Design/methodology/approach
On the basis of a strong process view as the orienting paradigm, the authors demonstrate the need for the ESM by discussing the shortcomings of two specific spiral types in the organizational literature – the knowledge creation spiral and the efficacy spiral.
Findings
A review of each spiral type through the lens of nonlinear assumptions reveals the treatment to date of organizational spirals as uni-directional and insufficient for understanding organizations. The authors propose that managers must undertake a paradigm shift in order to gain a greater awareness of both the environment in which they operate, as well as their process actions.

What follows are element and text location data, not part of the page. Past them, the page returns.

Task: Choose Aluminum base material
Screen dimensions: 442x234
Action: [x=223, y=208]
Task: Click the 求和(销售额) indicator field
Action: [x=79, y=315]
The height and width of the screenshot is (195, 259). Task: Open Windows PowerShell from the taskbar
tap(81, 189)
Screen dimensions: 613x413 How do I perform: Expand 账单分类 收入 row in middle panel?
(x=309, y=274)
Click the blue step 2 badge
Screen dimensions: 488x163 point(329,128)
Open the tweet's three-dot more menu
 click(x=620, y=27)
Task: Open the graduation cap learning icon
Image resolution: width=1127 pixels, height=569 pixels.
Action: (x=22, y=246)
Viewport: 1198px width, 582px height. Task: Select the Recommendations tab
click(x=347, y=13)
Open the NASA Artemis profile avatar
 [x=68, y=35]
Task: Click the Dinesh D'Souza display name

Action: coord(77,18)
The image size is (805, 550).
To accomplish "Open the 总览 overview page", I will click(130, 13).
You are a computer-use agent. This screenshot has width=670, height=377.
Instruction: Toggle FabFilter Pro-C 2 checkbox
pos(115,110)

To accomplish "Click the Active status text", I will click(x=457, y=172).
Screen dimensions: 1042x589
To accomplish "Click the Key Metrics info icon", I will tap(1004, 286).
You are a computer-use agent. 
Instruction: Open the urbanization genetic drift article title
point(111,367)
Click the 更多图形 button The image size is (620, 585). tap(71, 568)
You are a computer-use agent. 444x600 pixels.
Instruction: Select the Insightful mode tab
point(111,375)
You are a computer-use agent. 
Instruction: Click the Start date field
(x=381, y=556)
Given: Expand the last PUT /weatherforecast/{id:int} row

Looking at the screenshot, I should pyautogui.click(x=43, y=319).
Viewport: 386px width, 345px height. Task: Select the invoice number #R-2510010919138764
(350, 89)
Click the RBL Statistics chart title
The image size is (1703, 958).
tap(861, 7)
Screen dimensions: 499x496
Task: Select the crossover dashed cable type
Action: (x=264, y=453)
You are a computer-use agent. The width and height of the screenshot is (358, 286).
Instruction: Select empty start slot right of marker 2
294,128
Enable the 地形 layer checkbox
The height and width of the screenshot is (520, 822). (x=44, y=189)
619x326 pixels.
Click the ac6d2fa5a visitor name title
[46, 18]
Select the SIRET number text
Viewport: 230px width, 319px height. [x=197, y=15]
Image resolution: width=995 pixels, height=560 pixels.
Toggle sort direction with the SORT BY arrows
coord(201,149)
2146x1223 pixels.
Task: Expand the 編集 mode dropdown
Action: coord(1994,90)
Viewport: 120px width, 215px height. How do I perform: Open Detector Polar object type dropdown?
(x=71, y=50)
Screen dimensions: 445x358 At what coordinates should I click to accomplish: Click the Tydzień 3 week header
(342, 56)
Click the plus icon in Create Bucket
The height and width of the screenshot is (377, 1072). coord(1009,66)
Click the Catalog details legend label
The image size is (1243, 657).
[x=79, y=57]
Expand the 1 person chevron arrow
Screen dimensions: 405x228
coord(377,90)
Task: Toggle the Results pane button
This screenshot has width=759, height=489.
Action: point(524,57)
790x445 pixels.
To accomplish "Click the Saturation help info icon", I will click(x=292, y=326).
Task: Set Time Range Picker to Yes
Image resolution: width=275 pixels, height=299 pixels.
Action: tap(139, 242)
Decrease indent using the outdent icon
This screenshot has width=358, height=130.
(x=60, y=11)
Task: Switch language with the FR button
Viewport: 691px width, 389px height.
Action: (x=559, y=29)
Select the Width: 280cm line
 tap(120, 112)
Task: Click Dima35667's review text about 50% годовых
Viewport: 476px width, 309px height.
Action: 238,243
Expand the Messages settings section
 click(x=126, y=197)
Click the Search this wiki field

To facilitate this shift, the ESM depicts choice points, chosen and rejected trajectories, and upward and downward environmental drafts, as well as a multi-dimensional environment, as a way of re-conceptualizing approaches to space, time, and change in organization studies.
Originality/value
The authors propose that the model provides a way for scholars to enhance the study of organizations by understanding that organizations exist in a more dynamic environment than previously studied; recognizing that the organization has a wider range of choices available, and acknowledging the long-lasting ramifications of both choices made and choices discarded; and obtaining a more comprehensive look at the way the organization moves through space and time at any given moment. Taken together, the authors hope that these contributions allow organizational scholars a new approach to theorizing, exploring, and writing about the organizations they study.